The host where Opsview is first installed is called the Opsview Monitor Primary Server . This host has all the necessary software packages installed so that it can function as a single Opsview system, but you can separate out the functional components onto other hosts to spread the load and increase redundancy.

The Opsview Monitor Primary Server will have the following Host Templates assigned to it:

  • Application - Opsview
  • Opsview - Component - Agent
  • Opsview - Component - Autodiscovery Manager
  • Opsview - Component - BSM
  • Opsview - Component - Datastore
  • Opsview - Component - Downtime Manager
  • Opsview - Component - Executor
  • Opsview - Component - Flow Collector
  • Opsview - Component - Freshness Checker
  • Opsview - Component - License Manager
  • Opsview - Component - Load Balancer
  • Opsview - Component - Machine Stats
  • Opsview - Component - MessageQueue
  • Opsview - Component - Notification Center
  • Opsview - Component - Orchestrator
  • Opsview - Component - Registry
  • Opsview - Component - Results Dispatcher
  • Opsview - Component - Results Flow
  • Opsview - Component - Results Forwarder
  • Opsview - Component - Results Live
  • Opsview - Component - Results Performance
  • Opsview - Component - Results Recent
  • Opsview - Component - Results Sender
  • Opsview - Component - Results SNMP
  • Opsview - Component - Scheduler
  • Opsview - Component - SNMP Traps Collector
  • Opsview - Component - SNMP Traps
  • Opsview - Component - SSH Tunnels
  • Opsview - Component - State Changes
  • Opsview - Component - TimeSeries Enqueuer
  • Opsview - Component - TimeSeries
  • Opsview - Component - TimeSeries RRD
  • Opsview - Component - TimeSeries InfluxDB
  • Opsview - Component - Watchdog
  • Opsview - Component - Web
  • OS - Unix Base
  • Network - Base

This host will be automatically assigned to the Master Cluster, and would therefore normally monitor itself.

To add, remove, register clusters and collectors, see Managing Collector Servers.

Troubleshooting

The most common problem is related to misconfiguration of Components that require access to Master MessageQueue Server - Scheduler and Results-Sender.
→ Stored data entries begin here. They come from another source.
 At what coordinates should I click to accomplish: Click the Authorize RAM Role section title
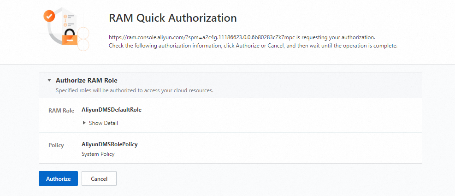pyautogui.click(x=87, y=80)
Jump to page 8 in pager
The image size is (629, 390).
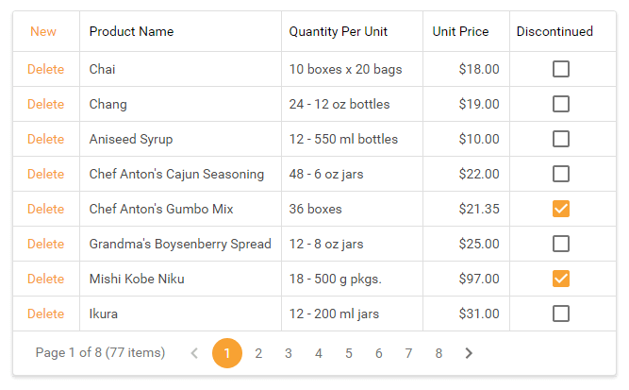pyautogui.click(x=439, y=353)
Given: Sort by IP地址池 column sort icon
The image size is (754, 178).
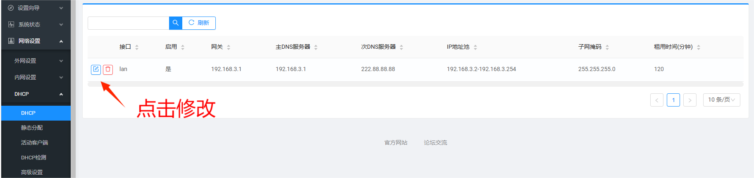Looking at the screenshot, I should [475, 47].
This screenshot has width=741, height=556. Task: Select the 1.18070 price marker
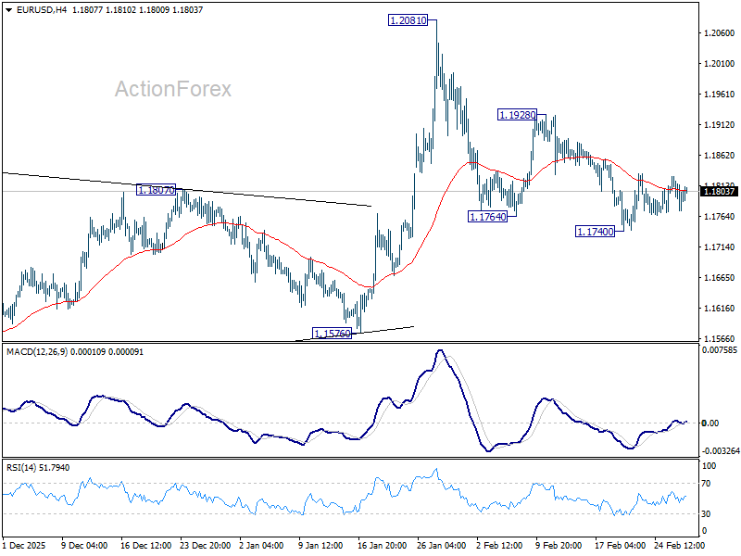[x=156, y=191]
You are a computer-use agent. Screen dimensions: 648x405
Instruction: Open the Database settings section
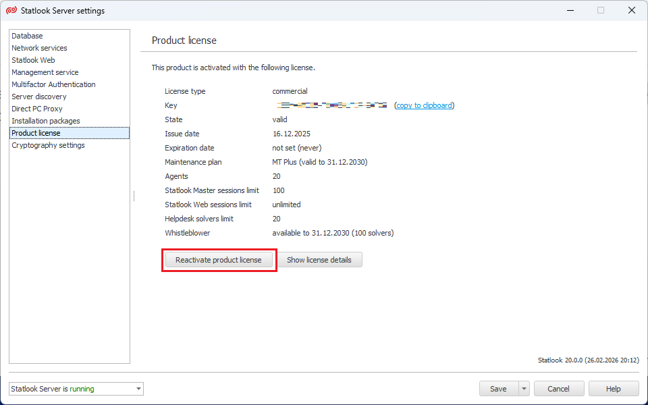tap(27, 36)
Check /var/log/opsview/opsview.log for detailed errors.

Architecture

Opsview Scheduler is the main component of Collector - it receives commands and configuration from the Orchestrator and schedules execution of monitoring plugins, event handlers and notification scripts.

The execution of plugins is performed by Opsview Executor, who's only job is to execute commands requested by Scheduler. Results are sent back to Opsview Scheduler which has requested those commands.

This approach allows to share multiple Opsview Executors among all Collectors of a given Cluster - just point all Components to the same Cluster MessageQueue and the automatic load-balancing will be available.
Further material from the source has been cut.